The fact that we live in such an individualized life in which our wills, desires, wants, and needs dominate obscures the fact that love serves.  Indeed, service is the shape of love.  Later in Mark’s Gospel our Lord will put this in blunt clarity.  “The Son of Man came not to be served but to serve and to give His life as a ransom for many.”  Peter’s mother-in-law used the gift of healing to enable her to fulfill her calling.  Indeed, all healing is given by God to us not so that we can get on with our lives and do what we please but for the sake of the Kingdom.  So that we might serve one another as Christ has served us.

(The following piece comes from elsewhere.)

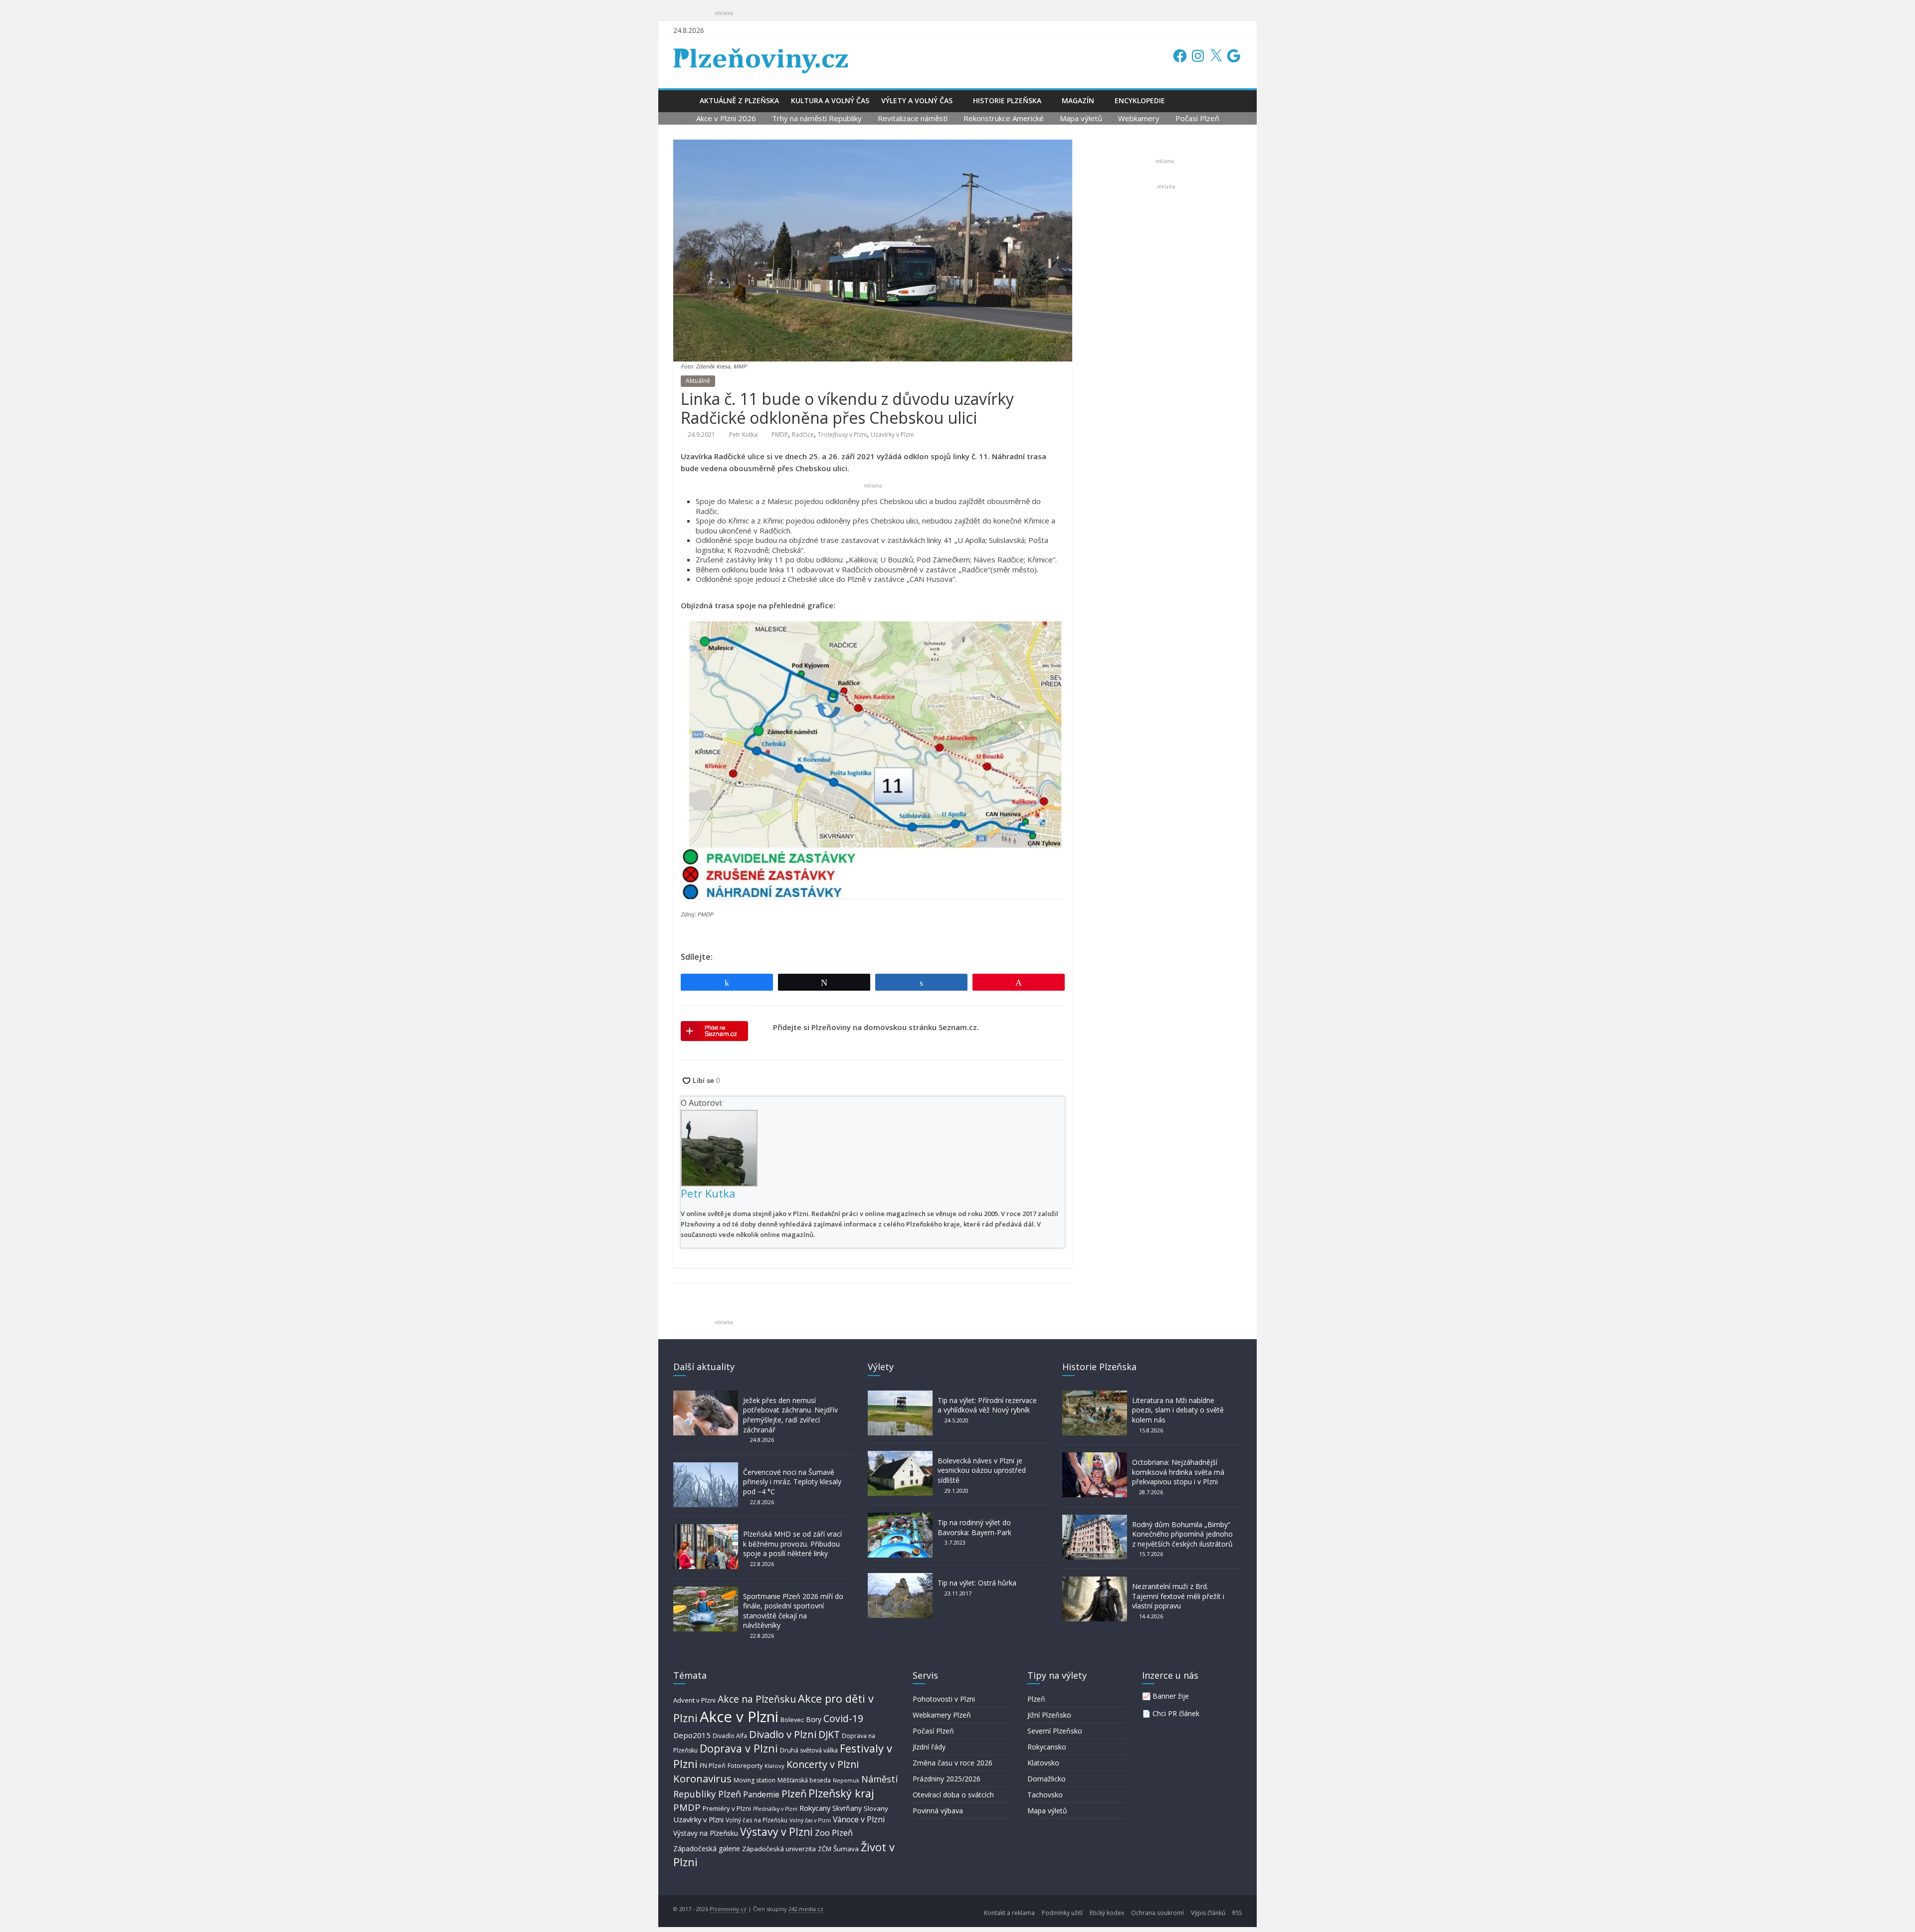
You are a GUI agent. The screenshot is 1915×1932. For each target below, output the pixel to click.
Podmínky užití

Here is another detail often missed.  Healing is not God’s reward or special favor for those He likes better than others.  Nor is it something bestowed because we ask in the right way, with the magical words.  There is no reference to anyone asking Jesus to intervene.  Our Lord heals the woman not because she was special or He received a special request or even because of Peter.  Healing is a sign and mark of the Kingdom.  Jesus heals the woman to display the kingdom of God.  He heals to show that He is who He has claimed to be.  Jesus heals to show that He is the true Savior and Redeemer who has brought true life into the world.  It is as if each and every healing were a way of announcing who Jesus is and why He has come.  In contrast to the way we make miracles about the person – their worthiness to be healed or what they did to get God to heal them – God makes healing to be about the kingdom.  This healing is the precursor to the ultimate healing – whether you are the mother-in-law of the one who is supposedly the first pope or not, healing of an illness is a temporal and temporary gift.  The eternal healing comes when we wear the new and glorious flesh in the resurrection – bodies that can no more be corrupted by illness or affliction than they can by held prisoner in the grave.

The healing of our mortal bodies whether by the miracle of medicine or the direct intervention of God will not last.  We have made everything about the moment – what we want, how we feel, and what we think we deserve.  But Scripture points us always to what lies behind the present, to the eternal prepared for us in Christ that we might be where He is forevermore. 

If we pray earnestly and our loved ones are not healed, that does not mean that God is against us or we don’t have enough faith.  We want a rational explanation, a sort of cause and effect reasoning why some are healed and given longer lives and others are not.  But this is not about reason or even about magical words that enable you to get what you want.  It was and is about faith.  Within that faith we are reminded that healing begins with forgiveness for all our sins, that healing is an eternal gift and blessing which we can know now only in part, and that both have their source in the cross.  The wounds of Christ are our healing.  

As hard as it is to know that not everyone will receive the momentary healing of the body for today, it is hard to comprehend that all who believe in the Lord Jesus will receive the perfect healing of everlasting life.  This too is a truth hidden not just here but in every account of Jesus healing the bodies or diseases of people.  Our Lord does not pick and choose but gives to all Christians the perfect healing of redemption even while only some have the cancer go into remission or live to recover from their surgery or have hearts that will beat a normal lifespan or birth defects that will be corrected.  Whether we live or die and no matter how long we live or when we die, we belong to the Lord.  He has owned our sins upon the cross and our weakness in His own flesh.  He bestows upon us the eternal healing of forgiveness for our sins and the eternal promise that those who live in Christ by baptism and faith today shall dwell with Him eternally.

Hidden details and the profound truth – By His stripes we have been healed.  Until the day our Lord has appointed, we focus the strength of our redeemed lives upon the Lord in thanksgiving for His salvation and upon our neighbor as Christ has loved and served us.  When the Lord comes in His glory, we focus upon the resurrection of the body and the life everlasting – fully known, comprehended, and realized by God’s grace and favor.  Amen.